2

I have a Dataset<Row> which contains six columns in it, like below:

 +---------------+---------------+----------------+-------+--------------+--------+
 |  time         | thingId       |     controller | module| variableName |  value |
 +---------------+---------------+----------------+-------+--------------+--------+
 |1554188264901  |  0002019000000|        0       | 0     |Voltage       |    5   |
 |1554188264901  |  0002019000000|        0       | 0     |SetPoint      |    7   |
 |1554188276412  |  0002019000000|        0       | 0     |Voltage       |    9   |
 |1554188276412  |  0002019000000|        0       | 0     |SetPoint      |    10  |  
 |1554188639406  |  0002019000000|        0       | 0     |SetPoint      |    6   |
 +---------------+---------------+----------------+-------+--------------+--------+

End Goal:

Getting the last updated row based on MAX(time), for the combination of thingId, controller, module and variableName.
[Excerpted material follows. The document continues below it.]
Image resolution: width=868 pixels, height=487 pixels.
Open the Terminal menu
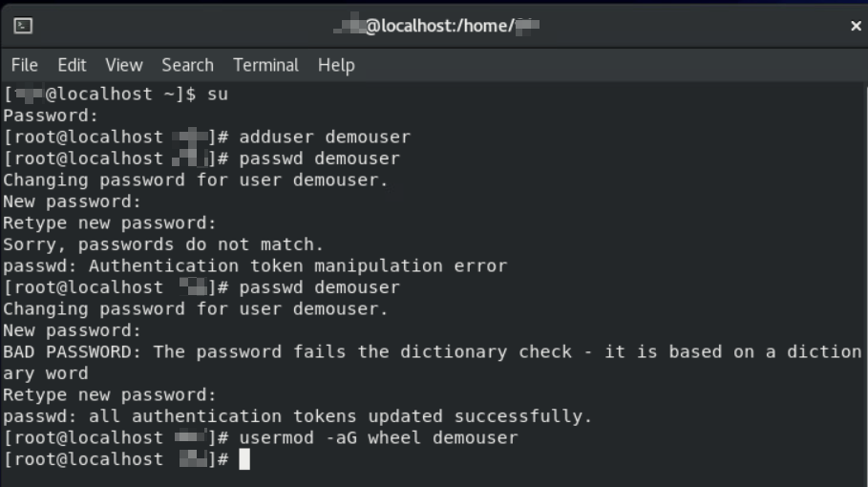265,65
so the required output should have MAX(time) in all the rows, and last_updatedValue for rest of the variableName values.

 +---------------+---------------+----------------+-------+--------------+--------+
 |  time         | thingId       |     controller | module| variableName |  value |
 +---------------+---------------+----------------+-------+--------------+--------+
 |1554188639406  |  0002019000000|        0       | 0     |SetPoint      |    6   |
 +---------------+---------------+----------------+-------+--------------+--------+

and the column variableName has two values ('Voltage' and 'SetPoint') for this particular thingId, controller and module so for the value Voltage in column variableName it should return last updated row for the value Voltage with MAX(time).

like below, Expected Output:

 +---------------+---------------+----------------+-------+--------------+--------+
 |  time         | thingId       |     controller | module| variableName |  value |
 +---------------+---------------+----------------+-------+--------------+--------+
 |1554188276412  |  0002019000000|        0       | 0     |Voltage       |    9   |
 |1554188639406  |  0002019000000|        0       | 0     |SetPoint      |    6   |
 +---------------+---------------+----------------+-------+--------------+--------+

What I tried:

I tried Scalar sub-query to get this, but the column inside sub-query should have been aggregated, I tried in multiple ways with no luck.

For example this code below:

 Dataset<Row> inputds = spark.read().format("avro").load("hdfs://path");
 inputds.createOrReplaceTempView("abc");
 Dataset<Row> update = spark.sql("select MAX(p.time) max_time, p.thingId, p.controller, p.module, p.variableName, (SELECT d.value from abc d where d.thingId=p.thingId and d.controller=p.controller and d.module=p.module and d.variableName=p.variableName group by thingId,controller,module,variableName,value) as values from abc p")
 update.show();

which throws the error:

Correlated scalar variable must be aggregated for a scalar sub-query

How can I solve this? Please suggest me if there is any workaround.

Thank you!

Johwhite
  • 323
  • 4
  • 18
Pyd
  • 6,017
  • 18
  • 52
  • 109

2 Answers2

2

The problem seems to be that you actually need both aggregation and sorting.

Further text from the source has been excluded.